Light Rail is doing more than moving people. It is also help decide Seattle’s density.

If growth is going to happen within Seattle it is going move up. Backyard ADUs can’t do as much as yet another apartment building or condo complex. As KUOW reports, The Housing Affordability and Livability Agenda (HALA) will rezone neighborhoods to be taller near Light Rail stations and gradually return to conventional houses as the distance to the stations increases. Taller, is taller, as in two hundred to three hundred feet tall. Early plans will begin the work in the U District in 2021.

For some Seattle is already dense enough. Our geography constrains where we can build (with the exception of a few floating homes) which means any growth increases density inside the city and some sprawl outside the city. An EPA analysis estimated the effects throughout the region. Basically, expect Bellevue to get as dense as Seattle, and Seattle to get as dense as, ...

Let’s see how dense Seattle is. SpareFoot just produced a report comparing Seattle’s density to other world cities. The city limits encompass 84 square miles.

SpareFoot

One West Coast neighbor with similar geography is San Francisco.
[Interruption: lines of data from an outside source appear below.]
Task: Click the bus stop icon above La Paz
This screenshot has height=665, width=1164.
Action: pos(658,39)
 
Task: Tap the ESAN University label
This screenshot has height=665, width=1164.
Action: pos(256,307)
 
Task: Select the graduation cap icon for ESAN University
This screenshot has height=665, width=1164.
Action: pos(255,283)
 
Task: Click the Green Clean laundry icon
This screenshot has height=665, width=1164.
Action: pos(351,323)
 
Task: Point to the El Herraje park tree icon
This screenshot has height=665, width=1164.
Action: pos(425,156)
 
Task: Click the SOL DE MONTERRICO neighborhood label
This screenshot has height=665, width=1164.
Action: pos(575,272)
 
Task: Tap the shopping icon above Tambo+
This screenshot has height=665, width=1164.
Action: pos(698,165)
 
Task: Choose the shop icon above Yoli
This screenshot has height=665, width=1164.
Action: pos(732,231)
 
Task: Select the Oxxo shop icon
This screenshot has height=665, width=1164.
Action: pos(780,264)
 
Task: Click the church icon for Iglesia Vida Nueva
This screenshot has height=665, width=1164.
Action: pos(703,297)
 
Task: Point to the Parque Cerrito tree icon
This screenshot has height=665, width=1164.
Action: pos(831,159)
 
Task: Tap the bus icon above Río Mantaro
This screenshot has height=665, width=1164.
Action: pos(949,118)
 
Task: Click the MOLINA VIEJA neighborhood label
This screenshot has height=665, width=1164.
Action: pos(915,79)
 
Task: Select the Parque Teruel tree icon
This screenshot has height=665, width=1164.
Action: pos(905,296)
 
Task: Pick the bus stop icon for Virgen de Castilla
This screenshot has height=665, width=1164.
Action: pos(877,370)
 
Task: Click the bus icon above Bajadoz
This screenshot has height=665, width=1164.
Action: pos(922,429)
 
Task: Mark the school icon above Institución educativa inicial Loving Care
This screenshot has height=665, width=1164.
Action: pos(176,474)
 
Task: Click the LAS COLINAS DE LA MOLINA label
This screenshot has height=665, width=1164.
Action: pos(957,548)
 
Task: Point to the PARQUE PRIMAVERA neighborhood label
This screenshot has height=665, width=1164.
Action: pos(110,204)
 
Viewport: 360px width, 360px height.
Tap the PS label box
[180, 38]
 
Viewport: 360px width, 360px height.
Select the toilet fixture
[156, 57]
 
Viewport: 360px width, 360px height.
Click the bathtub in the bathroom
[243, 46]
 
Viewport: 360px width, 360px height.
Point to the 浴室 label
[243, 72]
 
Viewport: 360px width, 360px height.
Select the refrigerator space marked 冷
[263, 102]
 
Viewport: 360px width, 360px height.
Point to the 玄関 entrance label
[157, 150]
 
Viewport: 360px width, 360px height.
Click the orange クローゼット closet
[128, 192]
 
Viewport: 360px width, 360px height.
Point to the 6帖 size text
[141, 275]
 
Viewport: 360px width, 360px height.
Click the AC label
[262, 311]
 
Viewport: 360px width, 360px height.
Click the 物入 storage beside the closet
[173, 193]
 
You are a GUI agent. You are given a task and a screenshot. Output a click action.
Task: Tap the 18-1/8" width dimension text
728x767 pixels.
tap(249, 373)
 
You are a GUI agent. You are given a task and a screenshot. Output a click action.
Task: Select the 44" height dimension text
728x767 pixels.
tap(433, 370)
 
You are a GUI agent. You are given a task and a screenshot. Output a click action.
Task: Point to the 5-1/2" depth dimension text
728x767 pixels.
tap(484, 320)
Give Seattle their density and our city would only cover 37 square miles, Green Lake to Seward Park.

SpareFoot

Seattle at New York City’s density equals 24 square miles, 520 to Boeing Field.

SpareFoot

Get outside our hemisphere and head to Mumbai with a density that would shrink Seattle to 13 square miles, probably more like 520 to I-90.

SpareFoot

End at a great tourist, cultural, and historical city like Paris and only take up 12 square miles.

With examples like those, it is at least feasible that Seattle can continue to increase its density; it means, however, that it won’t be the city you see today. Concentrating around Light Rail may only be the first step.